Secondo Julien Riou, i richiami vaccinali regolari saranno molto importanti per evitare le forme gravi di malattia per i più vulnerabili, ma anche, seppur in misura minore, per tutti gli altri, “che correranno comunque il rischio di conseguenze severe o di ‘long-covid’, e per coloro che vogliono proteggere il loro entourage”. È un po’ quel che avviene attualmente per l’influenza stagionale. Tuttavia, per l’epidemiologo bernese, potremmo anche “assistere a un regolare ritorno di misure restrittive, e anche a misure più energiche, se l’immunizzazione della popolazione dovesse rivelarsi troppo bassa, e se gli ospedali rischiassero di collassare, come è avvenuto per l’Austria”.

Altri sistemi di sorveglianza

Ma la speranza non è persa. Secondo un’analisi dei dati immunologici e epidemiologici su altri Corona virus umani endemici, i cui risultati sono stati pubblicati in gennaio dalla rivista ‘Science’, il Sars-CoV-2 potrebbe anche perdere la sua virulenza una volta raggiunta la fase endemica.

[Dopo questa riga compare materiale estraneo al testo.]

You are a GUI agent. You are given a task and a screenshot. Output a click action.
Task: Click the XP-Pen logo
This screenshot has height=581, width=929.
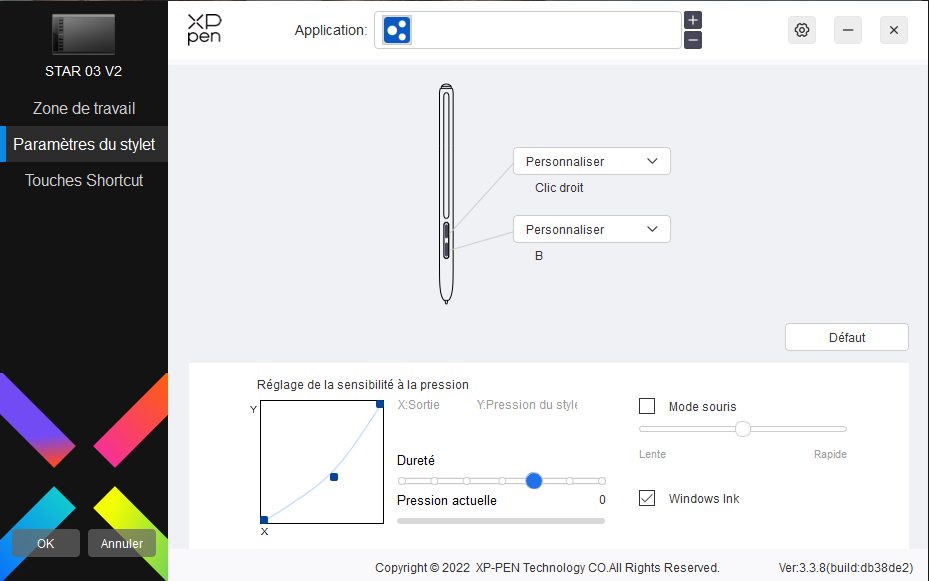pyautogui.click(x=204, y=30)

Il virus resterebbe presente, ma una volta che le persone avranno sviluppato una certa immunità – sia attraverso un’infezione naturale, oppure in seguito ai vaccini – le forme gravi della patologia sarebbero più rare.

“Ma rimarrà comunque una parte della popolazione non immunizzata, che rimarrà in pericolo”, aggiunge con maggior cautela Julien Riou. “Bisognerà in ogni caso accrescere le capacità ospedaliere per poter far fronte all’afflusso di pazienti, ma anche rafforzare a monte l’educazione sanitaria e vaccinale, oltre che le strutture sanitarie pubbliche e nell’ambito della ricerca”.

In futuro, l’indicatore relativo al numero dei casi avrà un peso minore, e i test saranno meno frequenti. ”Bisognerà predisporre altri metodi di sorveglianza, basati sui ricoveri, o anche reti di laboratori e medici generalisti, seguendo l’esempio del ‘modello Sentinella’ che nella Confederazione coordina le segnalazioni relative a malattie infettive”.

“Finora, oltretutto, non mi sembra che si sia fatto abbastanza per tentare di ridurre le trasmissioni del virus circolante via aerosol, in particolare migliorando la ventilazione degli spazi chiusi destinati al pubblico”, sostiene Antoine Flahault. “Del resto, l’arrivo sul mercato di nuovi medicamenti, in particolare quelli con proprietà anti-virali, potrebbero cambiare profondamente e in modo durevole il corso di questa pandemia, sempre che la loro somministrazione consenta di limitare le forme più severe, e quindi i ricoveri o i decessi”. Musica del futuro.